I flinched because she was accurate. When I left, the sun was dropping behind the towers, and I sat in my car before driving to the bank to return what I could from the hidden account. It did not erase what I had done, but it made the lie smaller. That night, I returned to the empty house and started cleaning, not for anyone else, but because I could not sit still in the wreckage.

At midnight, I found something wedged behind a stack of takeout menus, and it was a tiny pink sock belonging to Isabella. I held it in my palm, and for the first time, I broke, sobbing on the kitchen floor for the father I should have been and the man I actually was. Three days later, court papers arrived, granting Sophie temporary primary custody, and I read the order, then called my lawyer.

“This is temporary,” she said. “Do not make it permanent by doing something foolish.”

I went to work, but everyone knew, and scandal always blooms even if secrets rot quietly. Camille did not come in either, and by lunch, HR requested a meeting to ask about our department expenses. I learned that Camille had filed a complaint against me, claiming I pressured her into the relationship, which was a lie, but the relationship itself was a policy violation. By the end of the meeting, I was placed on administrative leave, and as I walked out with my box of desk items, people looked away.

That evening, another email came from Camille with the subject line “Last Chance.”

“Tell them it was mutual and you pursued me,” she wrote. “And maybe I do not send Sophie everything.”

My hands went cold, and then another message arrived with a photo of Sophie standing outside a pediatric clinic with Isabella’s car seat. I forwarded the email to Glenda, who told me to do nothing, but I was panicked. That night, I paced in the nursery, my every instinct screaming at me to do something, but I forced myself to stay still.

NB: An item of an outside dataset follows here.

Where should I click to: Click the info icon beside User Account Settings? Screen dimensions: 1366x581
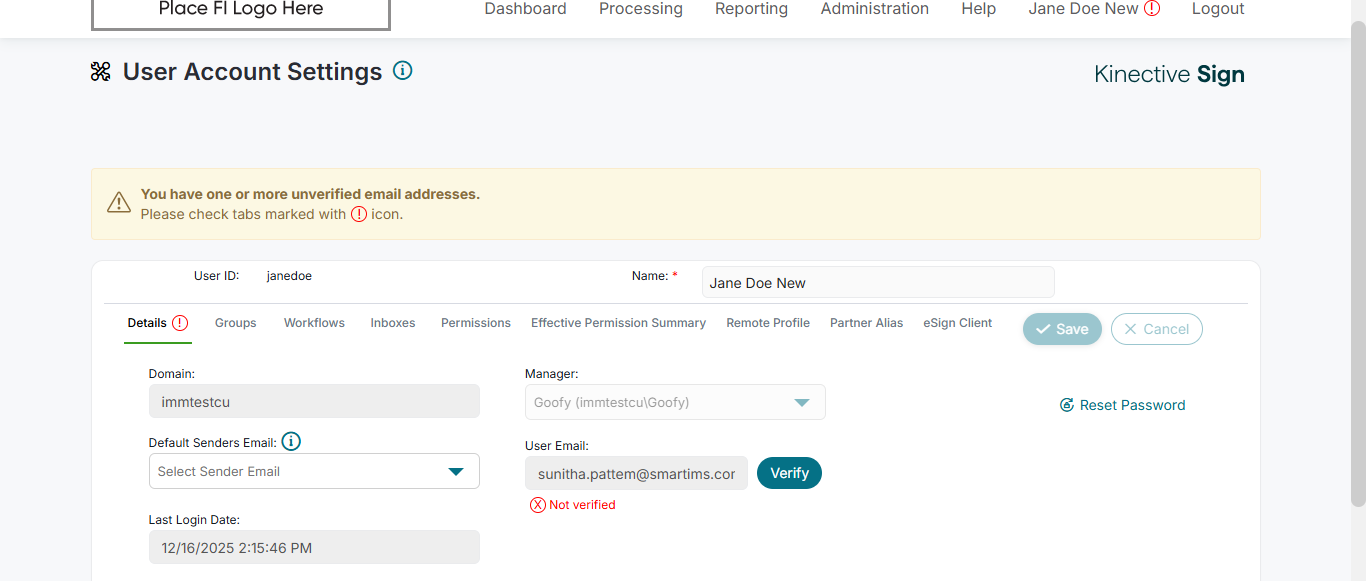[402, 71]
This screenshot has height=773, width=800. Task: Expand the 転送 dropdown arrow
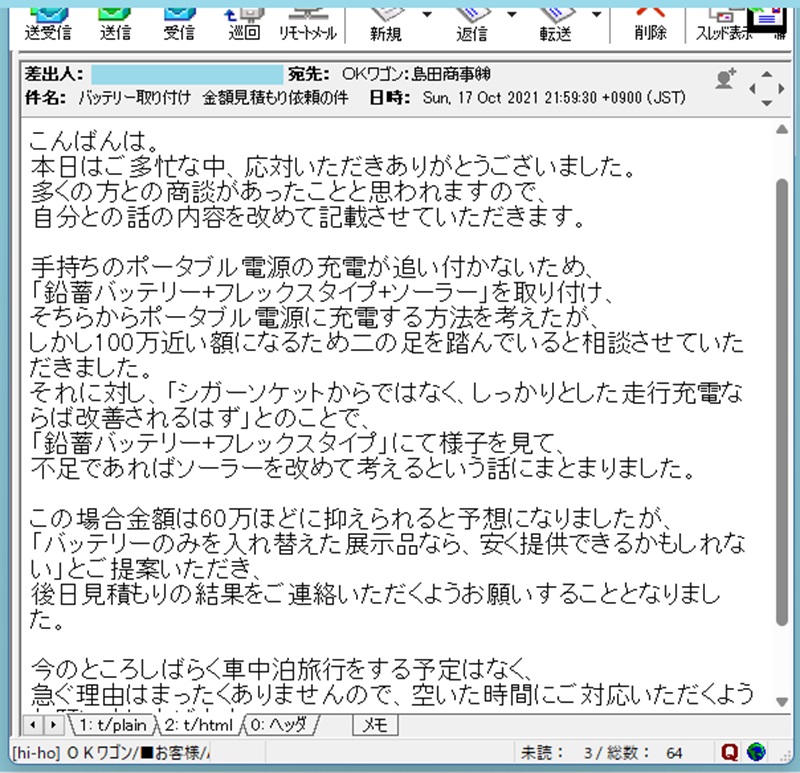coord(597,14)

The next morning, Elias arrived, looking furious.

“You told Camille where Sophie was?” he demanded.

“I did not,” I said, feeling my spine stiffen.

“She sent a photo of her at the clinic,” he said.

“I know,” I said.

“Sophie had to move again,” he said.

The words cut deep, and I realized I had endangered them twice.

“Is she okay?” I asked.

“She is scared,” he said.

“I want to end this,” I said.

“Try harder,” he said, and then he pulled a yellow plastic rattle from his pocket.

“She told me to give you this,” he said.

“Why?” I asked.

“She said Isabella does not need it anymore, and maybe you do,” he said, then left.

The hearing was in a plain, small courtroom that felt insufficient for the amount of damage inside. Sophie sat across the aisle in a navy dress, looking tired but not broken, and Isabella was not there. The judge reviewed the filings, Camille’s arrest, and my statement, and when Sophie rose to speak, her hands trembled before she clasped them together.

“Your Honor, I am not trying to erase Leighton from Isabella’s life, but I spent the first three months of my daughter’s life alone while married,” Sophie said. “I was recovering from birth, I was bleeding, and my husband was using our money to take another woman to hotels.”

I stared at my hands as she continued.

“The night Isabella was born, I woke up and saw him with her, but I did not say anything because my baby was crying and I had to choose what mattered first.”

“I am afraid,” she added. “Not that he will harm us, but that he will continue choosing what feels good over what is right, and that his mistress will keep finding us.”

The room was silent until the judge asked me to speak, and I stood, my legs shaking.